§ Exercise goal
Once the line with "has width=919, height=694." is found in the data, output it and each following line exactly, up to and including the line with "Select the blue", and nothing before or after.

Stored entries:
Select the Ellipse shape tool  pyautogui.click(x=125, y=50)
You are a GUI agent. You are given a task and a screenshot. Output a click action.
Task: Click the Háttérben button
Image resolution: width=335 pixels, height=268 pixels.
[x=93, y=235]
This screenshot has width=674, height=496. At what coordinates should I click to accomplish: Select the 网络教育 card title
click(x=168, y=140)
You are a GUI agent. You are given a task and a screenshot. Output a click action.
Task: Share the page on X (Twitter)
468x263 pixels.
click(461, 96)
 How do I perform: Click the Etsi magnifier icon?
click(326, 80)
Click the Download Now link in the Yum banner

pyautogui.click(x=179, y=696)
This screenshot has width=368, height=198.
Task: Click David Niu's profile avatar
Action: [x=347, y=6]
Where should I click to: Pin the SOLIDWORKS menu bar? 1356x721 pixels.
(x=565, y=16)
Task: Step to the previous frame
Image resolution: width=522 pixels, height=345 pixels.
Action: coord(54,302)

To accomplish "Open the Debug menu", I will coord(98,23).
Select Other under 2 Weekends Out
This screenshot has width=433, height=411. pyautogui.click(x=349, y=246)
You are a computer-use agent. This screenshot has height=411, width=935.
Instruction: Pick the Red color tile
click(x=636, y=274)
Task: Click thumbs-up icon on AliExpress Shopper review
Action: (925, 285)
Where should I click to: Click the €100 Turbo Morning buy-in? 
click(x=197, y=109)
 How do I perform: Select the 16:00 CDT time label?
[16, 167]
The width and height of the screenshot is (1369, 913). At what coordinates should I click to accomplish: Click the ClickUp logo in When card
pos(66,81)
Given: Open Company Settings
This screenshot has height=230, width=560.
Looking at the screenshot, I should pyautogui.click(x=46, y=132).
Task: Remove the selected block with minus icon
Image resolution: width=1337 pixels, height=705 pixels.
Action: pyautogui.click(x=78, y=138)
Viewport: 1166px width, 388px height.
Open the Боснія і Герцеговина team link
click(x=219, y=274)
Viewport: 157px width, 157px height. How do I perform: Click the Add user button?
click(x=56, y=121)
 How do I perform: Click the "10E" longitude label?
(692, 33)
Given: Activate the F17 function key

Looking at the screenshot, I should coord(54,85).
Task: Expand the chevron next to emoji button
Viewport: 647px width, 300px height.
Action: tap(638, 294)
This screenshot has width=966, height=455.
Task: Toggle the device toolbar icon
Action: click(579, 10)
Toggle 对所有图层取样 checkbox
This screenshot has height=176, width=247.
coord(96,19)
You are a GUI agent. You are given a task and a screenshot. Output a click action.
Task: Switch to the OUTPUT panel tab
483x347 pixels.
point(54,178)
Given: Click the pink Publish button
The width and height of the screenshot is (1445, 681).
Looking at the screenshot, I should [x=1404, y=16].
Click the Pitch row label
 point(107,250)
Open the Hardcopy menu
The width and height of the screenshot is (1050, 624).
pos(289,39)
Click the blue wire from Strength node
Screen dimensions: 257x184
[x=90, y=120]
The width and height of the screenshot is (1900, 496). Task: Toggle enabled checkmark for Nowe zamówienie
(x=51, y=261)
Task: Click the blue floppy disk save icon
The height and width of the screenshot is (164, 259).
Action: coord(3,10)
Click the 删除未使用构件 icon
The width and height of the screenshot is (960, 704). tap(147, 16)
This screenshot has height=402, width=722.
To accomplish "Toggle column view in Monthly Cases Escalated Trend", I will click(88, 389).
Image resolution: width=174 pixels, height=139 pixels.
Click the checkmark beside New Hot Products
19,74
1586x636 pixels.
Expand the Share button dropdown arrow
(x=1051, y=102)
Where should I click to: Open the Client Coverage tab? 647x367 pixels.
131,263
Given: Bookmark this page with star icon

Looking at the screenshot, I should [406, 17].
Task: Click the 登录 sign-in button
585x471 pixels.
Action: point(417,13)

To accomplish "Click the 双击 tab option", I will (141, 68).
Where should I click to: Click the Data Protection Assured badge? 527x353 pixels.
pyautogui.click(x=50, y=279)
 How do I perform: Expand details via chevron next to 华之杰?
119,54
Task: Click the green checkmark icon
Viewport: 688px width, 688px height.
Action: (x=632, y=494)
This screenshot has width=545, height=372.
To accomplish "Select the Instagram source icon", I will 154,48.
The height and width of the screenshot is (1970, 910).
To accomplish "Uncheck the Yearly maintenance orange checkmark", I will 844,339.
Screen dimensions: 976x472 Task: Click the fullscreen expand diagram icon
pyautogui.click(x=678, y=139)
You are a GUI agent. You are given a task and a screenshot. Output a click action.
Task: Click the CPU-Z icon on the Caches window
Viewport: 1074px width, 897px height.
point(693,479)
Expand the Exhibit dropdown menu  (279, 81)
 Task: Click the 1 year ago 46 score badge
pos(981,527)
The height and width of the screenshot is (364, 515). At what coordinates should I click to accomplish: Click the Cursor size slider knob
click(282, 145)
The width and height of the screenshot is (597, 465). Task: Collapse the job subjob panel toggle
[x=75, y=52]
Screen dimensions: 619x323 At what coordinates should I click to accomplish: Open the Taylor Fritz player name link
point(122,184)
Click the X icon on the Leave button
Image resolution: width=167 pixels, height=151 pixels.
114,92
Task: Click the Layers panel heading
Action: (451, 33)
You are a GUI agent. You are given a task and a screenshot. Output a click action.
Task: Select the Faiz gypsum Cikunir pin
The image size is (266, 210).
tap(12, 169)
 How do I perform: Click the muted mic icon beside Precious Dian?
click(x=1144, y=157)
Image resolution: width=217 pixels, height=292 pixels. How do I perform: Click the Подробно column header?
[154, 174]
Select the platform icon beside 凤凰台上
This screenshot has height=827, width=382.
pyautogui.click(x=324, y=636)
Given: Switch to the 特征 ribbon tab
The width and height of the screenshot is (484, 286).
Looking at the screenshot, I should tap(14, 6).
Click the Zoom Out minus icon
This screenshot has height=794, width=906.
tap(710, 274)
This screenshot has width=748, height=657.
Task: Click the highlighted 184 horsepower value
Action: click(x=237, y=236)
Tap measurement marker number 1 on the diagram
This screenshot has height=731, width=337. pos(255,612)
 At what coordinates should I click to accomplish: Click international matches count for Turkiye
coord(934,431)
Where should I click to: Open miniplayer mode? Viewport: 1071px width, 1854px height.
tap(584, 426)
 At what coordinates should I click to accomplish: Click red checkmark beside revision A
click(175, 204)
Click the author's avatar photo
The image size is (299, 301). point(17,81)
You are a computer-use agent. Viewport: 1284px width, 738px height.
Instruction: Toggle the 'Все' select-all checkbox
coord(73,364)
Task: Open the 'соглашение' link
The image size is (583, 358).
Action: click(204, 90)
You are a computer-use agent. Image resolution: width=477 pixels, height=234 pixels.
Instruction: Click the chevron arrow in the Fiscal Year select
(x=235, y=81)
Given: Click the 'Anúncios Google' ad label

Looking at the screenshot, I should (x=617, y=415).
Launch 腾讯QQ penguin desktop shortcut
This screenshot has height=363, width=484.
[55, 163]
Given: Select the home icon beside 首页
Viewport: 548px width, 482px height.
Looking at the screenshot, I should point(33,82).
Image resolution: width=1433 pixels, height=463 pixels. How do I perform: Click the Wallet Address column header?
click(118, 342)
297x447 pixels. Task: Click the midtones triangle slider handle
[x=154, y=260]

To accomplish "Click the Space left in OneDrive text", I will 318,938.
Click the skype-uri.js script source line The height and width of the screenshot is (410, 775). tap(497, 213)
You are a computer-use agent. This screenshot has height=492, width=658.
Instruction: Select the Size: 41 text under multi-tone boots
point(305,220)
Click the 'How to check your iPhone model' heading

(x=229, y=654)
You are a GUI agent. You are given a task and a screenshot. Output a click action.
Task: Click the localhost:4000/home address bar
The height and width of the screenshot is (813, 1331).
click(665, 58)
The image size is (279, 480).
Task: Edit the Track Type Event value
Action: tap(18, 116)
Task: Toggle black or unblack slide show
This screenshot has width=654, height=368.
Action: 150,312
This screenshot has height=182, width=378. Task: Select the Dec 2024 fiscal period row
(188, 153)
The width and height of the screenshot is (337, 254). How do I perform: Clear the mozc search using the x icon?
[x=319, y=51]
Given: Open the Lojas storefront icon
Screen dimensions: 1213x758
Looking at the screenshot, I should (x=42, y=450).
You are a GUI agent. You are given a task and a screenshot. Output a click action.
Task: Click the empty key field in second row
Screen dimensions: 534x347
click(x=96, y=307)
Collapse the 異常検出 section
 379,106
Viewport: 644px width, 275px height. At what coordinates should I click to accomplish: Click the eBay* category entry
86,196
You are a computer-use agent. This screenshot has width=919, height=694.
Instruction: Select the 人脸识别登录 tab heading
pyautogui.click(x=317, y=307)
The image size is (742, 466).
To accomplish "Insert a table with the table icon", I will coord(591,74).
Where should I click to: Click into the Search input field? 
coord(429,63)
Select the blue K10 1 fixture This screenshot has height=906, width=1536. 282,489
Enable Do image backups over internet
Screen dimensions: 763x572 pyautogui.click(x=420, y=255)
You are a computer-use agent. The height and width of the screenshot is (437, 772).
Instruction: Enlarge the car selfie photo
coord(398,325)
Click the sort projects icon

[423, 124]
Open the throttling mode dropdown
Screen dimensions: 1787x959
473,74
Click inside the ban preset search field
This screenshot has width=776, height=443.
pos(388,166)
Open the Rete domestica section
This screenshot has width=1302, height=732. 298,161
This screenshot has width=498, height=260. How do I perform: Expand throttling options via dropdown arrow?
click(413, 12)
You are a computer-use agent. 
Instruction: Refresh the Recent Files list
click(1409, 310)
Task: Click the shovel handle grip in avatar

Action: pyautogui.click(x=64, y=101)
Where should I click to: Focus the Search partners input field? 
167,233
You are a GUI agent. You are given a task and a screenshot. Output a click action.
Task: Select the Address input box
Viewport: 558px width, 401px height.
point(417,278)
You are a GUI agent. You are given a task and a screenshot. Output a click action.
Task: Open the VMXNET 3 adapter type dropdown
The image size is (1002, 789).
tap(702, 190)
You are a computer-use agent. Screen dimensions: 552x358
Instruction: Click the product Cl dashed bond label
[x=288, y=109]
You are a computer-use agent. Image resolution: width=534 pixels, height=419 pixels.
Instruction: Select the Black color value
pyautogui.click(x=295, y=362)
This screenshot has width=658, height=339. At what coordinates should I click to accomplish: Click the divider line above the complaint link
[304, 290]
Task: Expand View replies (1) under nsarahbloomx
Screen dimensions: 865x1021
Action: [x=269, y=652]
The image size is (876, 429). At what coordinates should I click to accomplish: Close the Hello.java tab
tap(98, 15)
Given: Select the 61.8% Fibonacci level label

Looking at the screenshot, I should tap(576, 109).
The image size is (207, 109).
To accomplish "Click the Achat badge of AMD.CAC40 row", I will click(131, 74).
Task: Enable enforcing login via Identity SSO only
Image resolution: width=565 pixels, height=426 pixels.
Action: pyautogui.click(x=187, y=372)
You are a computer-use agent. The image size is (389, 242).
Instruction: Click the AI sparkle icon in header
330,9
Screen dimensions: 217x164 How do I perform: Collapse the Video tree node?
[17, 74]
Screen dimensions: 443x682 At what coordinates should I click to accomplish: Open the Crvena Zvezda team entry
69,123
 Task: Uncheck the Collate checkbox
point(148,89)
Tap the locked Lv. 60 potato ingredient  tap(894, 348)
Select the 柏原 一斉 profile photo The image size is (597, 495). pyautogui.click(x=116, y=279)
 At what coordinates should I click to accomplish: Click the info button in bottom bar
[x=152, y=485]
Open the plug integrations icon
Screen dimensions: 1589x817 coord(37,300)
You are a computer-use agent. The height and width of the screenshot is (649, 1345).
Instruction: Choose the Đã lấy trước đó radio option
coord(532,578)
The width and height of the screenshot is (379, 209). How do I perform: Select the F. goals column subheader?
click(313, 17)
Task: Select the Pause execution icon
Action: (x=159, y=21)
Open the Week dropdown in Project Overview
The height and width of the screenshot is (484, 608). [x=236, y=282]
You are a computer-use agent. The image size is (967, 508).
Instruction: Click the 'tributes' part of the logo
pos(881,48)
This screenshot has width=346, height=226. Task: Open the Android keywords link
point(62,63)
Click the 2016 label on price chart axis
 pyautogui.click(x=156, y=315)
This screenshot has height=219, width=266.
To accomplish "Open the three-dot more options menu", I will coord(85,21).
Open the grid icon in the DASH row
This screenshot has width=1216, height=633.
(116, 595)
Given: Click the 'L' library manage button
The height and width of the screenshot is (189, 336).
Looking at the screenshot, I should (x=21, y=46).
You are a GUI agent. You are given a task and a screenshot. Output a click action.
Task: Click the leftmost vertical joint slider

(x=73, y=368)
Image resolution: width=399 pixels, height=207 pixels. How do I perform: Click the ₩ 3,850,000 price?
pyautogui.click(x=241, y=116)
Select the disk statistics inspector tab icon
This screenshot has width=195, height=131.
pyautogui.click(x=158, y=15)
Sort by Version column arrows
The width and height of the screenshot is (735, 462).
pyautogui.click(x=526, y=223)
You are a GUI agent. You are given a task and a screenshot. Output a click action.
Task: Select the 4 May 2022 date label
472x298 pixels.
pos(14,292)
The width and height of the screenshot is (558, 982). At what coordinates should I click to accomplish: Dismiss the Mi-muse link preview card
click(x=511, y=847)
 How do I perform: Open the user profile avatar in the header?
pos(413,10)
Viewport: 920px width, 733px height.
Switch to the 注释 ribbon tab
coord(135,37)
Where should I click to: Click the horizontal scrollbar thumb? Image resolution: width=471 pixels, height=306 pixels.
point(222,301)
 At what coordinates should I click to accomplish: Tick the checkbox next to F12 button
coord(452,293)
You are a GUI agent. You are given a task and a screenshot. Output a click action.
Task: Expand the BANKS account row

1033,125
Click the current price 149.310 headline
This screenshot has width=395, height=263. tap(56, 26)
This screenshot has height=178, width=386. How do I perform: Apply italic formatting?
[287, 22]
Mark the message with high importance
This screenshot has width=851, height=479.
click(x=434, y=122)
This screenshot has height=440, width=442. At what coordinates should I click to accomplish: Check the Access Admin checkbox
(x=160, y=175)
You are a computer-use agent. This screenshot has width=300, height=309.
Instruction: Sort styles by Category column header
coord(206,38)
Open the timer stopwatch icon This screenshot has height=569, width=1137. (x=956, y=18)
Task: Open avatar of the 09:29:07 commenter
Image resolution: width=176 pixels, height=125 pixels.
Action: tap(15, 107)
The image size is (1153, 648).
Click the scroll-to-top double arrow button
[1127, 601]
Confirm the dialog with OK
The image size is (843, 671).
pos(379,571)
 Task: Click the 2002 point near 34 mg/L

§ Response to the exercise
You are a computer-use agent. This screenshot has width=919, height=694.
Instruction: Select the 人脸识别登录 tab heading
pyautogui.click(x=317, y=307)
The image size is (742, 466).
To accomplish "Insert a table with the table icon", I will coord(591,74).
Where should I click to: Click into the Search input field? 
coord(429,63)
Select the blue K10 1 fixture This screenshot has height=906, width=1536. 282,489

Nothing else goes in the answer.